Since 2015, the report card has annually featured 22 indicators across six categories to grade the Bay’s ecosystem. During the same period, Galveston Bay Foundation educators have informed nearly 10,000 adults and children through public presentations, programs, cover stories, and outreach events. Through surveys, focus groups, and connecting with communities around the Bay, new indicators are added according to interest from citizen stakeholders and availability of data. Programs, maps, infographics, website and outreach materials are continually updated and enhanced to engage citizens.
As the Advocacy Programs Manager at Galveston Bay Foundation, I have the privilege of working alongside HARC research scientists and bringing the Galveston Bay Report Card to the communities connected to the Bay. As we press forward in efforts to maintain a healthy Bay, the Report Card has become a household tool that can be used by all to not only answer questions about the Bay, but also, inspire action for the preservation of this vital natural resource. The cultivation of community-based conservation and partnership building, are priorities that I am passionate about, and the collaboration between Galveston Bay Foundation and HARC on the Report Card creates the perfect union of science and advocacy.
Last year, we launched the Report Card Champion Program, an advocacy program that educates, connects, and empowers everyday leadership for Galveston Bay. By cultivating an ethic of conservation and environmental stewardship through initiatives like the Report Card Champion Program, the Galveston Bay Foundation will continue to reach out to the future generations and successfully engage on these concerns. Specific to the Houston-Galveston region, we face coastal change, habitat loss, pollution, and major flooding events. By engaging in the Report Card Champion program, future leaders understand what causes these issues, how they relate, and how to act.
Also, the development of Bay Connect has paved the way for relationship building with media proactively. This program is an immersive extension of the Report Card that includes discussing the current events within the categories while exploring the Bay on a Boat Tour. As we continue to inquire within the community, we hope to continue with engaging content driven by what residents want to know about the Bay.
As Texans and residents of the Galveston Bay watershed, we all carry the responsibility of protecting and preserving Galveston Bay for future generations. The Bay is at the heart of immense ecological and economic productivity. It’s also a special place to many people who enjoy its views, tranquility, and recreational opportunities. The Galveston Bay Report Card is essential to preserving, protecting, and enhancing the valuable resources of Galveston Bay for generations to come.

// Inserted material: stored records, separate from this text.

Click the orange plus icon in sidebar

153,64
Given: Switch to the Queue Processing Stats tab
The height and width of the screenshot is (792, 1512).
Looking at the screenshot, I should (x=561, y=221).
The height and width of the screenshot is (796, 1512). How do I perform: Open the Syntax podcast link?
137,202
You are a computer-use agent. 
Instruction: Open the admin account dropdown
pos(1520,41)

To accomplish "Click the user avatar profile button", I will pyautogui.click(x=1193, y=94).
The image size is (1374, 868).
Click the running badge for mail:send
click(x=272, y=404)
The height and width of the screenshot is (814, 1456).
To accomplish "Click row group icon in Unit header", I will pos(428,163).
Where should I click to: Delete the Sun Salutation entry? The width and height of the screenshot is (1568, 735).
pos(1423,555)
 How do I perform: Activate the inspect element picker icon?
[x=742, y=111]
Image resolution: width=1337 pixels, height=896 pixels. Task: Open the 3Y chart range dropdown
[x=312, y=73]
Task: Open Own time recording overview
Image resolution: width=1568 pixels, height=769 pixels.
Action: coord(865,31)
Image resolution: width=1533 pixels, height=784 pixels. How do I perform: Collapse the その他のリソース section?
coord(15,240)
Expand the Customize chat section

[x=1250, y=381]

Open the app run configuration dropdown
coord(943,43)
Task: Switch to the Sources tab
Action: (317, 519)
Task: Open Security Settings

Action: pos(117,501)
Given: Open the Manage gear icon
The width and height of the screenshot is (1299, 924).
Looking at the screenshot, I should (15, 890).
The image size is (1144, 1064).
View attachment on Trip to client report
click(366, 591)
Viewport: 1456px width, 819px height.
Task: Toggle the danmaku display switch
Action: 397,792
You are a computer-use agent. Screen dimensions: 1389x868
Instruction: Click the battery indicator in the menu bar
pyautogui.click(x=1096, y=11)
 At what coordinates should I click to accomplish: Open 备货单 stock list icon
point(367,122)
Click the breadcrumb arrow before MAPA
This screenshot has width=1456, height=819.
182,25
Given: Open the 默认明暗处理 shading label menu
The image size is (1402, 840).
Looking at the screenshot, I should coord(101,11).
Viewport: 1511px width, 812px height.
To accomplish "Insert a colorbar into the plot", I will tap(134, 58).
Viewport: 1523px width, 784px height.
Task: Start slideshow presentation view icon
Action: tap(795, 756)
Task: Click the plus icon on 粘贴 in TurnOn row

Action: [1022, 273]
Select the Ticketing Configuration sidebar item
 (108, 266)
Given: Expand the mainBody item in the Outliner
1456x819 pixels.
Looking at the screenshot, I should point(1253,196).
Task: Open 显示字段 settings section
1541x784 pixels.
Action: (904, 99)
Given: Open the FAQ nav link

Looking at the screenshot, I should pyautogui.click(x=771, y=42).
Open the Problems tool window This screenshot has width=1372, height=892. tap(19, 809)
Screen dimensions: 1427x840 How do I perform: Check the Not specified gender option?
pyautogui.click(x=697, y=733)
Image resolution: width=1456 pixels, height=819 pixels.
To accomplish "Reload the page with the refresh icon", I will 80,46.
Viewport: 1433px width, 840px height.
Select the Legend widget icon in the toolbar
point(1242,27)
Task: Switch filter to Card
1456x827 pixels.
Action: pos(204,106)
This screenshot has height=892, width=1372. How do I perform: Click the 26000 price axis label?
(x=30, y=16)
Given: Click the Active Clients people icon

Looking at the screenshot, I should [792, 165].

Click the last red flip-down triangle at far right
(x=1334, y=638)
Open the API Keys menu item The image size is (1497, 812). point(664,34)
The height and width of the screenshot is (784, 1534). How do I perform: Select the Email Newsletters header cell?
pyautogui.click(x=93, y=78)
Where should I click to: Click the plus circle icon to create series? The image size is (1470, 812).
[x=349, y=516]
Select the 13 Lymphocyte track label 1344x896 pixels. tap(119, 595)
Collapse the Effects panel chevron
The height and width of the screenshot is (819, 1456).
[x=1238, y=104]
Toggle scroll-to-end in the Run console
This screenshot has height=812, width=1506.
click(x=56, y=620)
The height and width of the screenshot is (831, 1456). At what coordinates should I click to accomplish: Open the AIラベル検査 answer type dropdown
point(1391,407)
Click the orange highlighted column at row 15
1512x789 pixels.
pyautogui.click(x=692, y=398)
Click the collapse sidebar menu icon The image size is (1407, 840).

T’Noya Thompson attended Texas A&M University at Galveston where she received a B.S. in Marine Biology in 2005. In 2018, she received an MA from Miami University through Project Dragonfly’s Global Field Project Program. Being born and raised in the Bahamas, fostered a deep connection to the ocean that inspired her career path at an early age. In 2005, she began working at Moody Gardens in the Animal Care Department. T’Noya served a number of roles at Moody Gardens and connected with the community on various levels for 12 years. She then joined Galveston Bay Foundation as Advocacy Programs Manager in May 2017 where she educates and encourages action to improve the overall health of Galveston Bay. Additionally, serves as a Community Learning Leader for the Global Field Project Program. In this role, she assists with managing, supporting, and co-leading graduate students online and in the field. She is passionate about wildlife and collaborating conservation with community engagement.